When to use each token standard, how OpenZeppelin implements them, and the extension points that matter in production.

Intermediate
13 min read

ERC20 — fungible tokens

One contract represents one fungible asset. Balances are plain uint256 maps. Transfers move units between accounts. Decimals are display-only — on-chain math uses the smallest unit (wei-style). DeFi, governance, and rewards almost always start here.

  • Core functions: transfer, approve, transferFrom, balanceOf, totalSupply.
  • Mint/burn are not in the base standard — add OpenZeppelin ERC20Mintable or _mint internally.
  • Fee-on-transfer tokens break naive accounting — document if you add fees.
ERC20.solsolidity
import "@openzeppelin/contracts/token/ERC20/ERC20.sol";
import "@openzeppelin/contracts/access/Ownable.sol";

contract MyToken is ERC20, Ownable {
    constructor(address initialOwner)
        ERC20("My Token", "MTK")
        Ownable(initialOwner)
    {
        _mint(initialOwner, 1_000_000 * 10 ** decimals());
    }
}

ERC721 — unique tokens

Each tokenId is distinct. ownerOf maps ids to holders. tokenURI points to metadata (often IPFS). Transfers must use safeTransferFrom when the receiver is a contract — prevents stuck NFTs in contracts that cannot handle them.

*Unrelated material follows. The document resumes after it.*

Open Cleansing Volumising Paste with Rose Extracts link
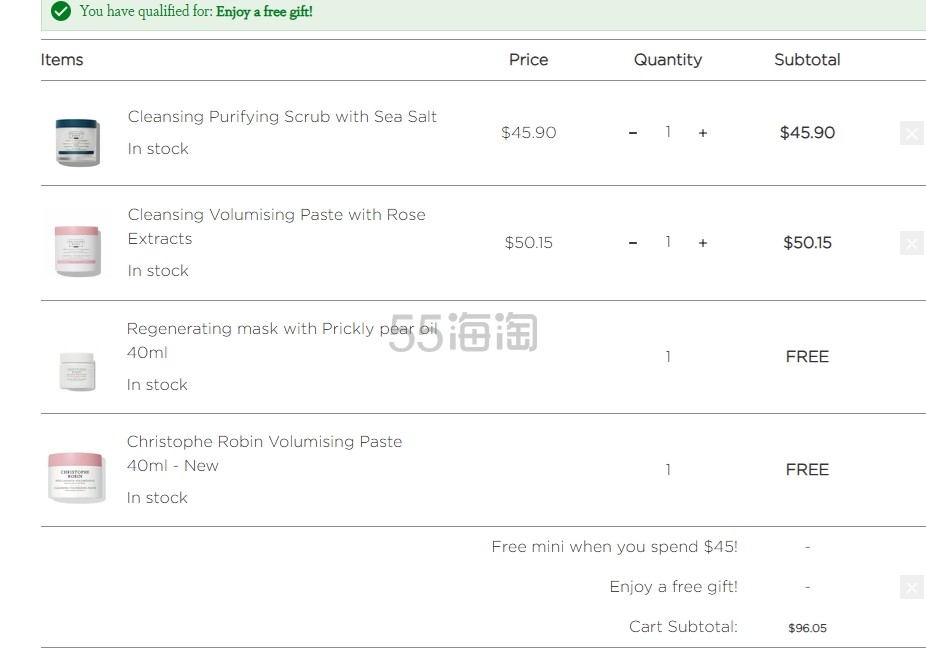Screen dimensions: 926x664 276,226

  • Enumerable adds tokenByIndex — expensive on-chain enumeration.
  • ERC2981 royalties are separate — marketplaces optionally honor them.
  • Consecutive mint batching (OZ extension) saves gas for large drops.
ERC721.solsolidity
import "@openzeppelin/contracts/token/ERC721/ERC721.sol";
import "@openzeppelin/contracts/access/Ownable.sol";

contract MyNFT is ERC721, Ownable {
    constructor(address initialOwner)
        ERC721("My NFT", "MNFT")
        Ownable(initialOwner)
    {}

    function safeMint(address to, uint256 tokenId) external onlyOwner {
        _safeMint(to, tokenId);
    }
}

ERC1155 — multi-token

One contract manages many token ids, each with its own supply. Batch transfers amortize gas. Ideal for game items with duplicates, semi-fungible editions, or redemptions where 721-per-item would be wasteful.

  • balanceOf(account, id) replaces separate contracts per item type.
  • safeBatchTransferFrom moves many ids in one call.
  • URI can be per-id or shared via ERC1155URIStorage patterns.
ERC1155.solsolidity
import "@openzeppelin/contracts/token/ERC1155/ERC1155.sol";
import "@openzeppelin/contracts/access/Ownable.sol";

contract GameItems is ERC1155, Ownable {
    constructor(address initialOwner)
        ERC1155("")
        Ownable(initialOwner)
    {}

    function mint(address to, uint256 id, uint256 amount) external onlyOwner {
        _mint(to, id, amount, "");
    }
}

Votes and governance extensions

Governance needs historical balances — ERC20Votes checkpoints balance at each block. Holders must delegate to themselves or a delegatee before votes count. Plain ERC20 balances do not automatically confer voting power.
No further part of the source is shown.